Goal
Retype the lines of the dataset items from the line containing "The image size is (1200, 675)." through the line containing "pos(924,224)", inclusive, with no changes.

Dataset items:
↓

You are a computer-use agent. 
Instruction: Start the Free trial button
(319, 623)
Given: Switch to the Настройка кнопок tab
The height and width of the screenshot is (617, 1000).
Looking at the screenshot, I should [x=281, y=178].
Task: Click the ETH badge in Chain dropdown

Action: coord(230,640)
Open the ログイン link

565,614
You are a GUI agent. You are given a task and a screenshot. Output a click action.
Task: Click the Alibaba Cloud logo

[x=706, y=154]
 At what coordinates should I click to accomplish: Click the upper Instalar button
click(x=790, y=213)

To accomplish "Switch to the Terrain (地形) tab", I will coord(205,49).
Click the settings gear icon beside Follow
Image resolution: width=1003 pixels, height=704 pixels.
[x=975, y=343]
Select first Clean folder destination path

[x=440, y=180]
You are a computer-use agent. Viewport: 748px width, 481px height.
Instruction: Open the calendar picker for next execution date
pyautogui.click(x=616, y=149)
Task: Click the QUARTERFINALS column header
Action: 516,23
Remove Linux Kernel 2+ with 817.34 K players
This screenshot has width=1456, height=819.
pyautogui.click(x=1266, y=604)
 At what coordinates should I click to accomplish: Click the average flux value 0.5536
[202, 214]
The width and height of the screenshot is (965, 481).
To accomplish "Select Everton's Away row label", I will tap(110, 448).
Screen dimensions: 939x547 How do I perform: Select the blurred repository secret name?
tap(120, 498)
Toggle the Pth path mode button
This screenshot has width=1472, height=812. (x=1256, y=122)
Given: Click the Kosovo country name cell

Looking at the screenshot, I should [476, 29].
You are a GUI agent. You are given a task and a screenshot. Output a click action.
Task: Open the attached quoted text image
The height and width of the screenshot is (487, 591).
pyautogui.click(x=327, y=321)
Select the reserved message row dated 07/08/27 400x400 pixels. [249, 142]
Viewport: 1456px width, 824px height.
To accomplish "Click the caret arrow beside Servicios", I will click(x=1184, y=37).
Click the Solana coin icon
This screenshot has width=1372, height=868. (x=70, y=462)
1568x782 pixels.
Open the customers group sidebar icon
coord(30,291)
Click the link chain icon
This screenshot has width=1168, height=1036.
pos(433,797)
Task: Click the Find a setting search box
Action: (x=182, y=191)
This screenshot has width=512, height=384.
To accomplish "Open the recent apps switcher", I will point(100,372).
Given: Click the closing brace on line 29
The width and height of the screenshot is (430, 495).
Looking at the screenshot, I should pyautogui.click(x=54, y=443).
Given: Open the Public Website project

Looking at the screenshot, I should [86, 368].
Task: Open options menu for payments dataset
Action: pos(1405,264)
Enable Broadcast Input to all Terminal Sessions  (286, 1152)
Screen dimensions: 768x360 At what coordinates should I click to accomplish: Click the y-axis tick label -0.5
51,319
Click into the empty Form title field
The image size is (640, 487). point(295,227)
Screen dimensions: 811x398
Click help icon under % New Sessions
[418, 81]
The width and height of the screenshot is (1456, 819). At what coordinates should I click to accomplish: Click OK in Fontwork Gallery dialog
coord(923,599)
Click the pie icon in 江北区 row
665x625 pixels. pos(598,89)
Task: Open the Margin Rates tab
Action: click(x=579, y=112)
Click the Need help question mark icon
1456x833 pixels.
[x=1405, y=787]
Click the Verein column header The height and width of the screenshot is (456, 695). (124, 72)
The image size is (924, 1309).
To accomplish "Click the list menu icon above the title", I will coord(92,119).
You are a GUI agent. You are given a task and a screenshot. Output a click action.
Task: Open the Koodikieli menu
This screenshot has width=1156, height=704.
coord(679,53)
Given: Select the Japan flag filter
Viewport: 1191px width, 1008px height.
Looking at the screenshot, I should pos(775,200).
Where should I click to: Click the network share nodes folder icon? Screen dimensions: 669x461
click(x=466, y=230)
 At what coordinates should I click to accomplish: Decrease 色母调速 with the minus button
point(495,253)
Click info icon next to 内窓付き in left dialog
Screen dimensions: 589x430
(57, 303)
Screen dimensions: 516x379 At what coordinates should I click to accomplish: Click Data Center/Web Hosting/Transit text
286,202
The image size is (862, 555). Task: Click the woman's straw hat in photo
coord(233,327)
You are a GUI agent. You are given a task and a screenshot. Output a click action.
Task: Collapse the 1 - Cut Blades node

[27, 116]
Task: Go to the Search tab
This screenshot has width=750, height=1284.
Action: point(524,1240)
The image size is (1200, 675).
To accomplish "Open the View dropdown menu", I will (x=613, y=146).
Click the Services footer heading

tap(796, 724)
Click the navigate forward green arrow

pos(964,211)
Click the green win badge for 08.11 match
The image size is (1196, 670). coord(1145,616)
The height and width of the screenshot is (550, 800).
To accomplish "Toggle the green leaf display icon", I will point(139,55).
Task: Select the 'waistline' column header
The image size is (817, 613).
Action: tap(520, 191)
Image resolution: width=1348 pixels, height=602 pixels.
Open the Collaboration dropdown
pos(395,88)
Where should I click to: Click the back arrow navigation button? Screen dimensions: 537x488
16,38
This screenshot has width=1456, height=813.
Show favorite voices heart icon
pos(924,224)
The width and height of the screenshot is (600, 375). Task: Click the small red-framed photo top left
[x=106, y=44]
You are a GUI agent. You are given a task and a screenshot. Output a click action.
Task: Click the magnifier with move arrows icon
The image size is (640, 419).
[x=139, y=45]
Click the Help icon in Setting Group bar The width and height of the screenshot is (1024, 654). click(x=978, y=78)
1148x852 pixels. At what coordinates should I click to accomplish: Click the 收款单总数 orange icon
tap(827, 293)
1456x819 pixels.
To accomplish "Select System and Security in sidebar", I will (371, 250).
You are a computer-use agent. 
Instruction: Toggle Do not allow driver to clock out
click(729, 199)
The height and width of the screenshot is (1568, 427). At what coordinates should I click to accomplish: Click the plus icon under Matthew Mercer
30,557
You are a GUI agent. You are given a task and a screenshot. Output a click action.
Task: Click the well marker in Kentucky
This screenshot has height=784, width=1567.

↑

Output for this task
The image size is (1200, 675).
To accomplish "Open the View dropdown menu", I will (x=613, y=146).
Click the Services footer heading

tap(796, 724)
Click the navigate forward green arrow

pos(964,211)
Click the green win badge for 08.11 match
The image size is (1196, 670). coord(1145,616)
The height and width of the screenshot is (550, 800).
To accomplish "Toggle the green leaf display icon", I will point(139,55).
Task: Select the 'waistline' column header
The image size is (817, 613).
Action: tap(520, 191)
Image resolution: width=1348 pixels, height=602 pixels.
Open the Collaboration dropdown
pos(395,88)
Where should I click to: Click the back arrow navigation button? Screen dimensions: 537x488
16,38
This screenshot has width=1456, height=813.
Show favorite voices heart icon
pos(924,224)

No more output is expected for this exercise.